** Opening EXERCISE DATA block **
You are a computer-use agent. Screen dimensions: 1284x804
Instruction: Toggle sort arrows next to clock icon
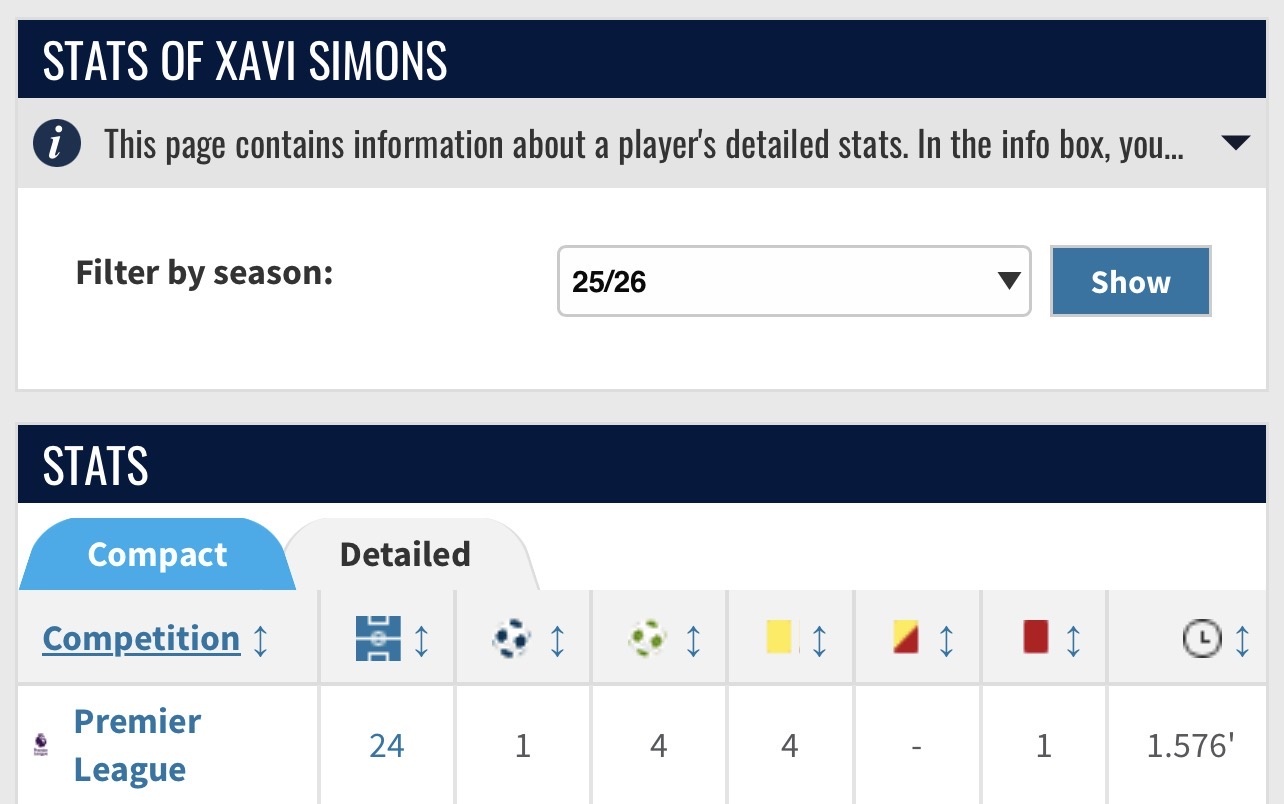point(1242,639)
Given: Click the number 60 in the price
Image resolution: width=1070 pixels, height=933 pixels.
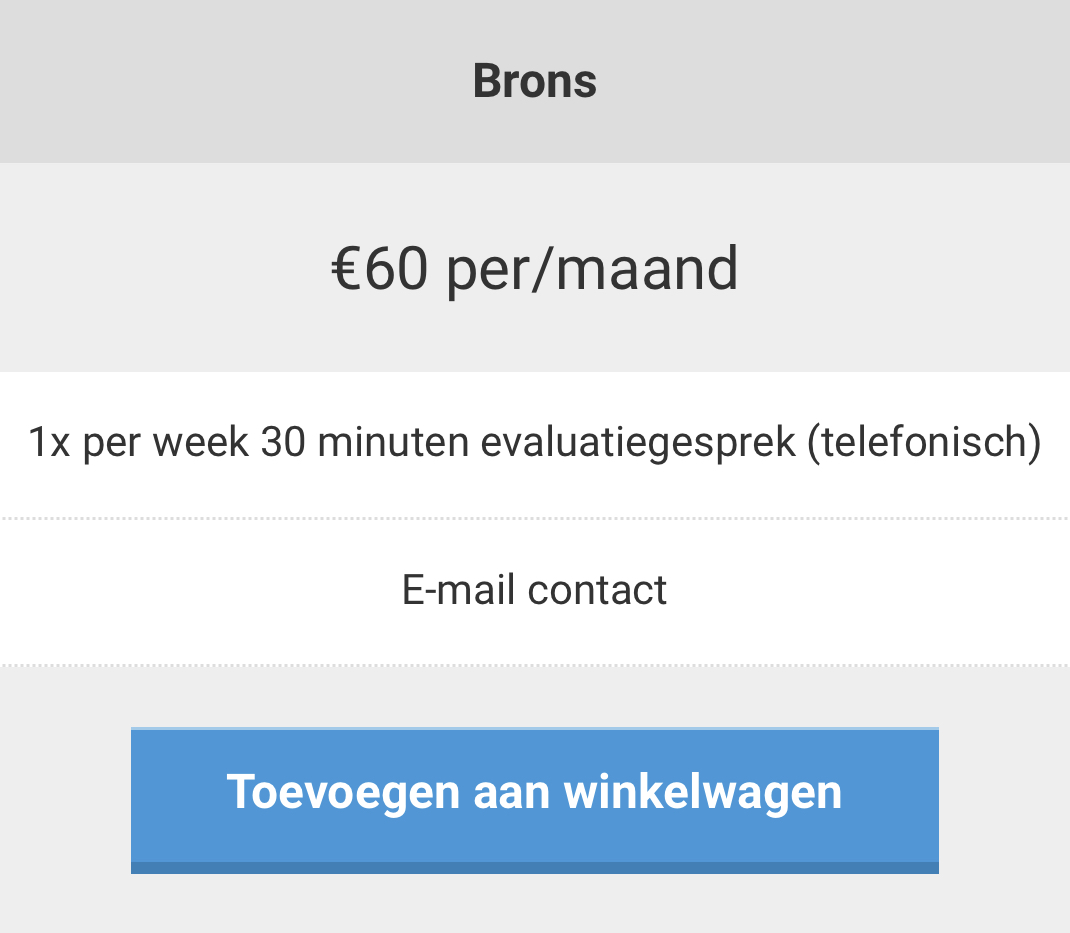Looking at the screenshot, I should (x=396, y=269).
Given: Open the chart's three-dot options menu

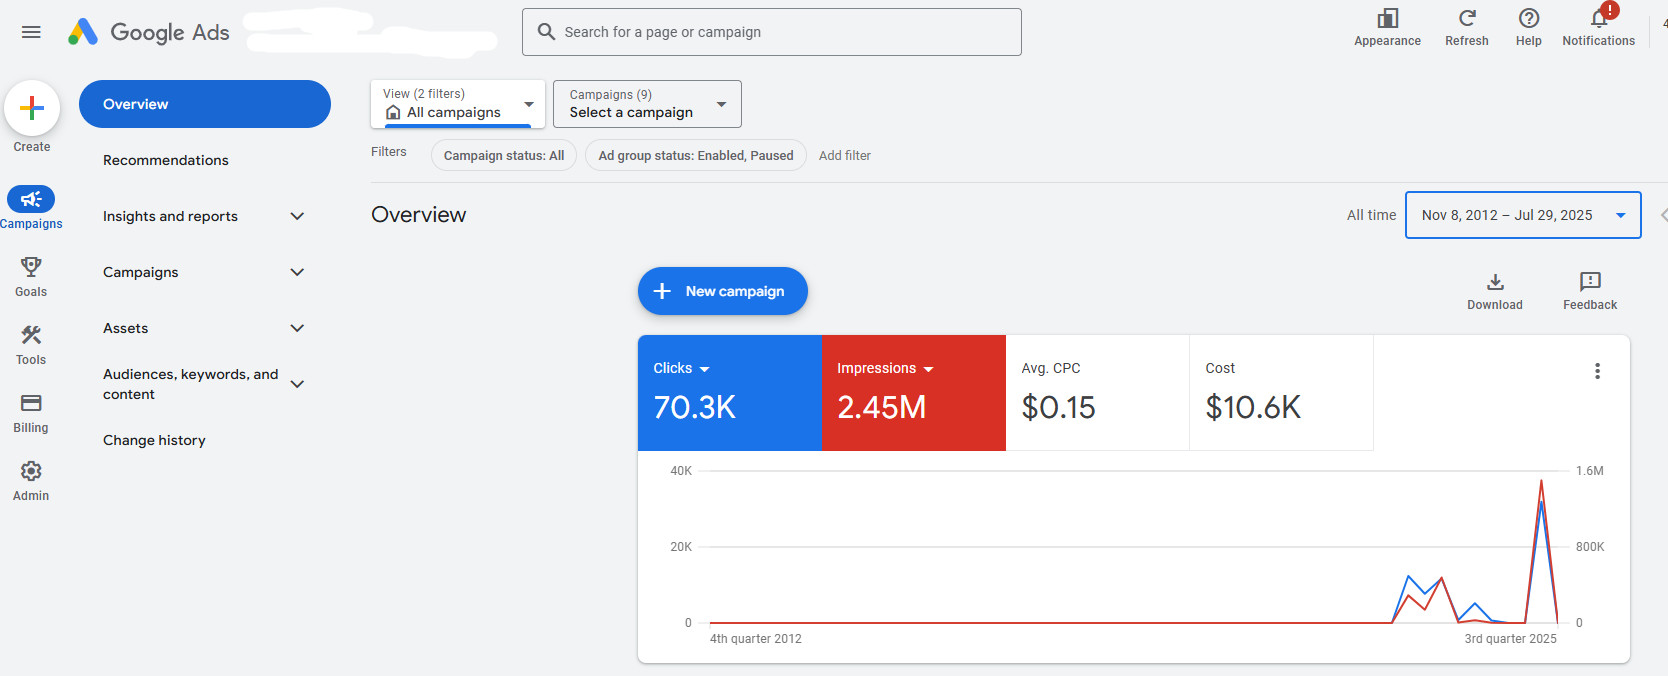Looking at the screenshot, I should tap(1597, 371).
** Closing EXERCISE DATA block **
** Opening EXERCISE DATA block **
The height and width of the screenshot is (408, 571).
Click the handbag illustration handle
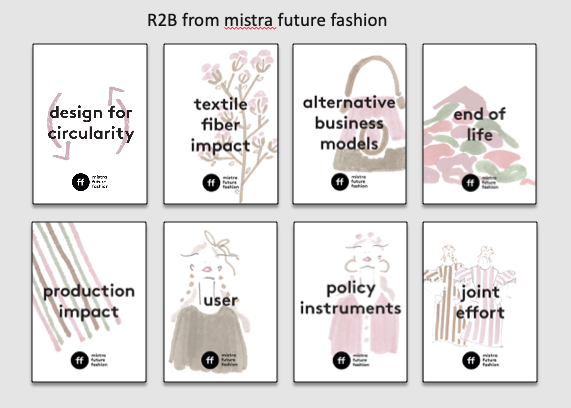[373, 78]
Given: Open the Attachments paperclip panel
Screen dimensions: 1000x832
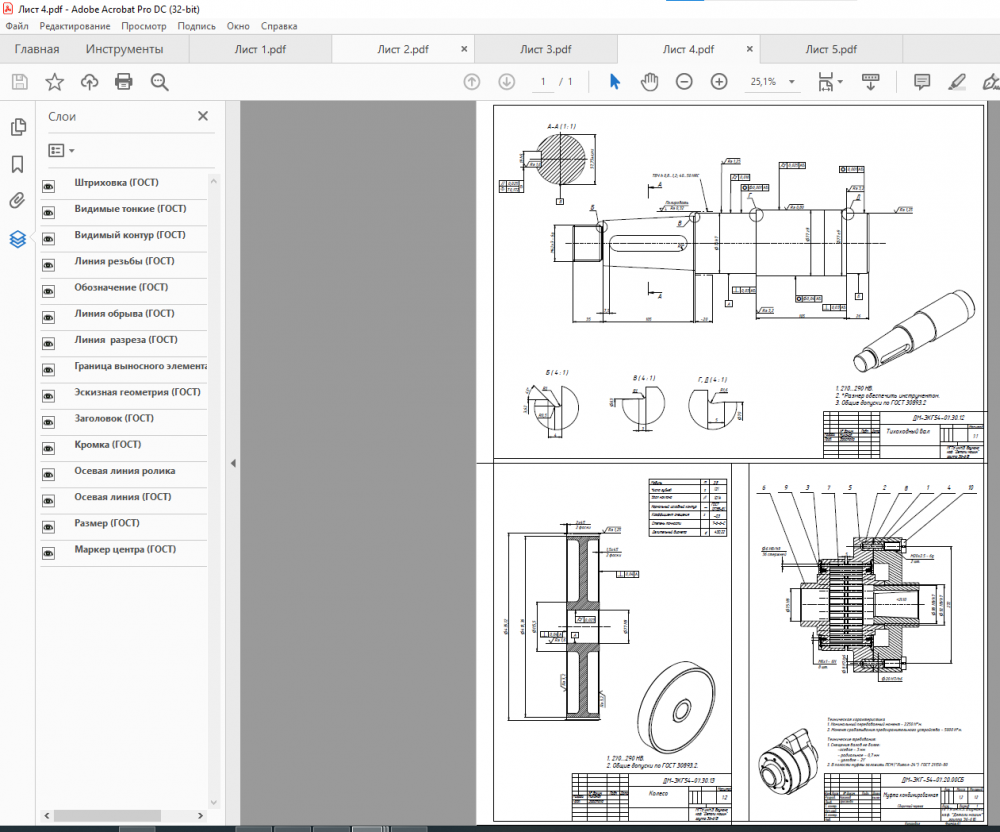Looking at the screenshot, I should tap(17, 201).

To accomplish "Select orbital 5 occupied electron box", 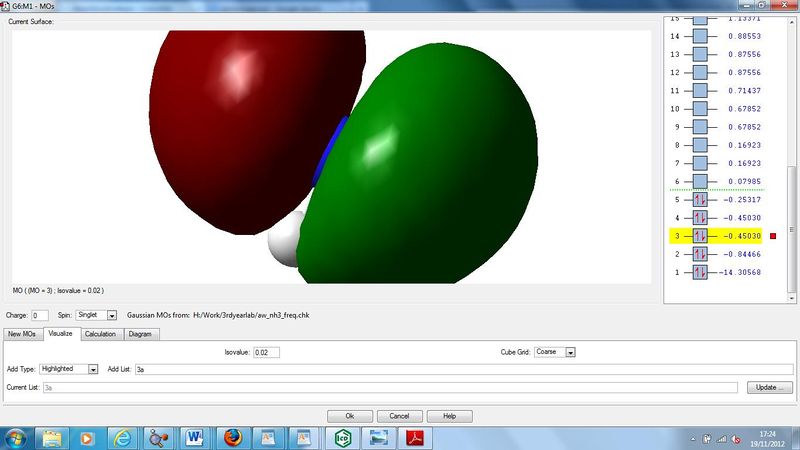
** Closing EXERCISE DATA block **
#### [WORK TO BE COMPLETED]
Extract the part of the records that opens with the line containing "The height and" and closes with the line containing "orbital 5 occupied". Take only those lines, exactly, and no pictures.

#### [OUTPUT FOR THIS EXERCISE]
The height and width of the screenshot is (408, 571).
Click the handbag illustration handle
[373, 78]
Given: Open the Attachments paperclip panel
Screen dimensions: 1000x832
Looking at the screenshot, I should tap(17, 201).

To accomplish "Select orbital 5 occupied electron box", 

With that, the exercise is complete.